蔗糖异构酶PalⅠ在枯草芽孢杆菌中的异源表达及应用

Heterologous expression and application of sucrose isomerase PalⅠin Bacillus subtilis

目的构建表达蔗糖异构酶PalⅠ的枯草芽孢杆菌B. subtilis WB800重组表达菌,并对其催化蔗糖转化的产物进行分析。方法采用RF-clone方法扩增蔗糖异构酶PalⅠ基因(NCBI:AY040843.1),克隆至pHT43载体,构建重组质粒pHT43-PalⅠ,转化至枯草芽孢杆菌B. subtilis WB800中,构建菌株pHT43-PalⅠ/B. subtilis WB800,IPTG诱导表达,SDS-PAGE分析目的蛋白蔗糖异构酶PalⅠ的表达情况。在含2%、4%、8%、12%蔗糖的培养基中发酵pHT43-PalⅠ/B. subtilis WB800,HPLC分析发酵液中蔗糖异构酶PalⅠ催化蔗糖转化的产物。结果经PCR鉴定,重组质粒p HT43-PalⅠ及重组菌株pHT43-PalⅠ/B. subtilis WB800均构建正确。蔗糖异构酶PalⅠ在B. subtilis WB800中成功分泌表达,其相对分子质量约为66 400。

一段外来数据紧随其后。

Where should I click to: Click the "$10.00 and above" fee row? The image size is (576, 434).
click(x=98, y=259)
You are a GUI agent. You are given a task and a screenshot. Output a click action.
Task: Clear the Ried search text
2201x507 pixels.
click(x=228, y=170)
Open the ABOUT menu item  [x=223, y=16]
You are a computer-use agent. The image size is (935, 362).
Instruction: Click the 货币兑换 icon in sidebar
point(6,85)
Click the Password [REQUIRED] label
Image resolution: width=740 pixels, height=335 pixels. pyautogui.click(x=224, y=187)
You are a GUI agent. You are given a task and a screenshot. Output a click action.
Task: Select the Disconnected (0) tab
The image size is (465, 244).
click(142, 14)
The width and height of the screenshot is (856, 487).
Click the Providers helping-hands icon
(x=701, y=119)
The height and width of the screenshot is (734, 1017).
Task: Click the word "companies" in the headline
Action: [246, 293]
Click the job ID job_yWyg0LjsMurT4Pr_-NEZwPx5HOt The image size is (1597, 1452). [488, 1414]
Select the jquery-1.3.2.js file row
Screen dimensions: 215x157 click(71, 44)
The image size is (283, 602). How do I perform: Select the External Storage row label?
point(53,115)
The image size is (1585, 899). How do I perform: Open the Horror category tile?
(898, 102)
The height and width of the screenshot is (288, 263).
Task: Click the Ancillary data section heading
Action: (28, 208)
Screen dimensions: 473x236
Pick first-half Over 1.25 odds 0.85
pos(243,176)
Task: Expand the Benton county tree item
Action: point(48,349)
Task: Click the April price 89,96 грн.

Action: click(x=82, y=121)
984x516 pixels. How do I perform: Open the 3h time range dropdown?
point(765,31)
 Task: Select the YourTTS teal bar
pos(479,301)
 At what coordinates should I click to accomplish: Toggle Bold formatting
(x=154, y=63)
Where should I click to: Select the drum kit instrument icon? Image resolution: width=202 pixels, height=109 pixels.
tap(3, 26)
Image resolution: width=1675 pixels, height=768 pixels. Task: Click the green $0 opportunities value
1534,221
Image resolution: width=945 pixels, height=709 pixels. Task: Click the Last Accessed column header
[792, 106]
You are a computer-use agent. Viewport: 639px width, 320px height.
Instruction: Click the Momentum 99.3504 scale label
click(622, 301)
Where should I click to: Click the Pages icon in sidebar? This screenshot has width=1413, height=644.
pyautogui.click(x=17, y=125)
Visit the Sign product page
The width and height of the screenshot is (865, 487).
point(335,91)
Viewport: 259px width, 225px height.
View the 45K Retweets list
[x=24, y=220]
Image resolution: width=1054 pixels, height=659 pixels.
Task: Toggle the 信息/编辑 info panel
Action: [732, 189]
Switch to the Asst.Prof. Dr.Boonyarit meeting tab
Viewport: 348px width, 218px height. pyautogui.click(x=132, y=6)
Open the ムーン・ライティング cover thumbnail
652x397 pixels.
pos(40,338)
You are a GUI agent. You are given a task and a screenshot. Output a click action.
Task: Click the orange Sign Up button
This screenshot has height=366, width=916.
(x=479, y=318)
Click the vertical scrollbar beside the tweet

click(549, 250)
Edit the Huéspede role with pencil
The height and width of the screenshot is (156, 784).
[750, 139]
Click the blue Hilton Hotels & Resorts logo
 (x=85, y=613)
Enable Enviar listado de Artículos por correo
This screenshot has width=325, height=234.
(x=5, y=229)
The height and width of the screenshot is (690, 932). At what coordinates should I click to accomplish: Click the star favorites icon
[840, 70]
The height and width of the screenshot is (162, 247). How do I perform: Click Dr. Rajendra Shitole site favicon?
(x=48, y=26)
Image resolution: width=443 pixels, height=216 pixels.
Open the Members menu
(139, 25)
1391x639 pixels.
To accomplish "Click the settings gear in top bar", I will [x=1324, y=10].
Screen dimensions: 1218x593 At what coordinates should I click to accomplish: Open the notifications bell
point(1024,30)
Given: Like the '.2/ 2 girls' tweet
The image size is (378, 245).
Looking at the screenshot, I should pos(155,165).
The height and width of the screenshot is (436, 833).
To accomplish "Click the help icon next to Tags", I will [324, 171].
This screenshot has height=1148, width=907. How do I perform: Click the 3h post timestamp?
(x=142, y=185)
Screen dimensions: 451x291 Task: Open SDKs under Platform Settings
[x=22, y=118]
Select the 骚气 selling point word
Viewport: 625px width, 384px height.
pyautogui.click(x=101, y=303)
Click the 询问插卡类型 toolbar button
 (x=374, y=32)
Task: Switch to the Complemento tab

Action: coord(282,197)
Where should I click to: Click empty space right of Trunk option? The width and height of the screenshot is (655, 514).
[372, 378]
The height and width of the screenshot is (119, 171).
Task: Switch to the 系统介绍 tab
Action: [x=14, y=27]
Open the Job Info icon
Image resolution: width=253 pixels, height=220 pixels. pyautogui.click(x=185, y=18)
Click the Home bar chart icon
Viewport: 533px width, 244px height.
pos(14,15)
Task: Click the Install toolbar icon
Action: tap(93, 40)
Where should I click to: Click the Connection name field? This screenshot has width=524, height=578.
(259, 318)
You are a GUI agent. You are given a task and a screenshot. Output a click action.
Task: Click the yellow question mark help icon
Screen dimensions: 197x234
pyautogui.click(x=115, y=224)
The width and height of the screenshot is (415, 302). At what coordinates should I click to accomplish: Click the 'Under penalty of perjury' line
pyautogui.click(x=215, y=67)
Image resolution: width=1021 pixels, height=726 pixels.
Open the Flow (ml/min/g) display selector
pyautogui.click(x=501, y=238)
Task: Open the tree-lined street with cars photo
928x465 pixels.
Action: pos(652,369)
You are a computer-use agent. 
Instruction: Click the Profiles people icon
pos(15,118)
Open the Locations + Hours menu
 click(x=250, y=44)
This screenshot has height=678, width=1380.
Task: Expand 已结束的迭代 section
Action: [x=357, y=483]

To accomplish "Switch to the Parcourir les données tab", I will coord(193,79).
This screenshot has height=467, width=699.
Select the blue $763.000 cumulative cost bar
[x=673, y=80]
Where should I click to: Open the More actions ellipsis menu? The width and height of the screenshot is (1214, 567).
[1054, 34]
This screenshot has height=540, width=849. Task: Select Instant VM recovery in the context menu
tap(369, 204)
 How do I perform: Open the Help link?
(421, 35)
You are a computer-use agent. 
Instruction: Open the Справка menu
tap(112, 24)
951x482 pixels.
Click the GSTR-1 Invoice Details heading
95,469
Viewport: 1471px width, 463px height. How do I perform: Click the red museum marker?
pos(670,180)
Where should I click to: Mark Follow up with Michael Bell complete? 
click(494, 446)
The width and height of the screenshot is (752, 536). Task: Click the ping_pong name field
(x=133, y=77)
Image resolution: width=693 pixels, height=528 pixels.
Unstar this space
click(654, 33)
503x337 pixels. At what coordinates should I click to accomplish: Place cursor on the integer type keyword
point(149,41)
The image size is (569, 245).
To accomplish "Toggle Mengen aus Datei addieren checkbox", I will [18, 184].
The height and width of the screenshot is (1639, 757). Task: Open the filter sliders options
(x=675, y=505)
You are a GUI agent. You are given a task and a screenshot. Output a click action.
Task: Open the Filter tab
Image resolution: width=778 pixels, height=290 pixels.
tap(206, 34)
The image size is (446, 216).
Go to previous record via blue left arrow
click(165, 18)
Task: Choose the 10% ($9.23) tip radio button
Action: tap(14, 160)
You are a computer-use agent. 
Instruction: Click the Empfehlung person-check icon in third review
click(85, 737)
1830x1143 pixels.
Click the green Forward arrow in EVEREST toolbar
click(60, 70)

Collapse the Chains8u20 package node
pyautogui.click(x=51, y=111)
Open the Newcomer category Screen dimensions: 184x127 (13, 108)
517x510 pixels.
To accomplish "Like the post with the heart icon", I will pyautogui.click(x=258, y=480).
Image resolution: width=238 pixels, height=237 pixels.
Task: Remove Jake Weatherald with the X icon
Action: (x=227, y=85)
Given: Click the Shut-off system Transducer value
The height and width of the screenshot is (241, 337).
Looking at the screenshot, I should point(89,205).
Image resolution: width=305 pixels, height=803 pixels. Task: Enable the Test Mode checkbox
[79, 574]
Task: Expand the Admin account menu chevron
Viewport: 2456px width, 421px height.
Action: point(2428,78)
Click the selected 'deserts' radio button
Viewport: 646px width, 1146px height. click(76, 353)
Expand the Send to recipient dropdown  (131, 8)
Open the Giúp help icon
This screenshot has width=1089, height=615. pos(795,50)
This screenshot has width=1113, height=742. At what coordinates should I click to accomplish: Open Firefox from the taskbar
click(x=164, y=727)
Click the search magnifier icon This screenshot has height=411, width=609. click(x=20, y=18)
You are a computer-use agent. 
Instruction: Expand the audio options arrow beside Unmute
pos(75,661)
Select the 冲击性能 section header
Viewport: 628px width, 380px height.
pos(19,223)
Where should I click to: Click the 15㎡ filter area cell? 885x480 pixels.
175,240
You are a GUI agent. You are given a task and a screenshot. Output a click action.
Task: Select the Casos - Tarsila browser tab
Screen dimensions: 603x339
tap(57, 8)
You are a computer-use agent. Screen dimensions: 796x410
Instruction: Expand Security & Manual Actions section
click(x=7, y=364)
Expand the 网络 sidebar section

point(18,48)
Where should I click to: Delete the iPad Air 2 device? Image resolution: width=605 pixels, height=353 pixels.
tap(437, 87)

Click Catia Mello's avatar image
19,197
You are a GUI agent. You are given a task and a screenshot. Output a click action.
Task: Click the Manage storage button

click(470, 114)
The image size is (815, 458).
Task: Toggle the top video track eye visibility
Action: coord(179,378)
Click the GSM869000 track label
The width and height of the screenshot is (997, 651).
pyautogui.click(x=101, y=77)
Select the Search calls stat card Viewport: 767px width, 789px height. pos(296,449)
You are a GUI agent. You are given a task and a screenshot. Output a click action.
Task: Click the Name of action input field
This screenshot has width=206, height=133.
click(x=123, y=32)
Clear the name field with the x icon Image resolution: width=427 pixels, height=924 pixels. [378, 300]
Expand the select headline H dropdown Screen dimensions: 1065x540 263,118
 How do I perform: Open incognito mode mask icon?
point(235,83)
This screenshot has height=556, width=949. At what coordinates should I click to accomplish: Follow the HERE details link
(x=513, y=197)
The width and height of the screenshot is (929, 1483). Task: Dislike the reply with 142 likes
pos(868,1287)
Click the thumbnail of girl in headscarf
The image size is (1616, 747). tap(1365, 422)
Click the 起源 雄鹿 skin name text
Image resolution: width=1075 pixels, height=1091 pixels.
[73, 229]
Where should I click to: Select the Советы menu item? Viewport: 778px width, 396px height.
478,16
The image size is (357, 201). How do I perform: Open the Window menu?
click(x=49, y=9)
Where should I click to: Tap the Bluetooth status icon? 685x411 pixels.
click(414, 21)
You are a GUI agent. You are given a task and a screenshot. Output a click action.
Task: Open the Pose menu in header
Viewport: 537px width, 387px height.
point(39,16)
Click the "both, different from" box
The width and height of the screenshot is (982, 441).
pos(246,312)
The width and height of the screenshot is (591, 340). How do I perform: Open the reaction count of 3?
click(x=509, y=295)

在含12%蔗糖的培养基中,发酵液中蔗糖异构酶PalⅠ可催化蔗糖转化为以异麦芽酮糖为主的二糖产物,其与单糖副产物的最大比值可达92∶1。结论成功构建了表达蔗糖异构酶PalⅠ的枯草芽孢杆菌表达菌株,其可利用重组菌在含蔗糖培养基中直接发酵催化蔗糖的转化,降低副产物的含量。

Objective To construct the recombinant Bacillus subtilits WB800 strain for expression of sucrose isomerase Pal Ⅰ and analyze its activity in catalyzing sucrose conversion. Methods The Pal Ⅰ gene(NCBI:AY040843. 1) was amplified by RF-clone PCR and cloned into vector pHT43. The constructed recombinant shuttle plasmid pHT43-PalⅠwas transferred to B. subtilis WB800 and induced with IPTG. The expressed PalⅠwas analyzed by SDS-PAGE. Recombinant bacterial strain pHT43-PalⅠ/B. subtilis WB800 was fermented in the media containing 2%,4%,8% and 12% sucrose respectively,and the sucrose conversion product catalyzed by Pal Ⅰ in the fermentation broth was analyzed by HPLC.Results PCR proved that recombinant plasmid pHT43-Pal Ⅰ/B. subtilis WB800 was constructed correctly. Sucrose isomerase Pal Ⅰ,with a relative molecular mass of about 66 400,was expressed in B. subtilis WB800. In a medium containing 12% sucrose,PalⅠcatalyzed the sucrose to disaccharide which was mainly isomaltulose,and the maximum ratio of disaccha-ride to monosaccharide by-products was 92 ∶ 1. Conclusion Recombinant B. subtilis WB800 for expression of sucrose isomerase PalⅠwas constructed,which directly catalyzed the conversion of sucrose by fer-mentation in a sucrose-contai-ning medium to decrease the content of by-products.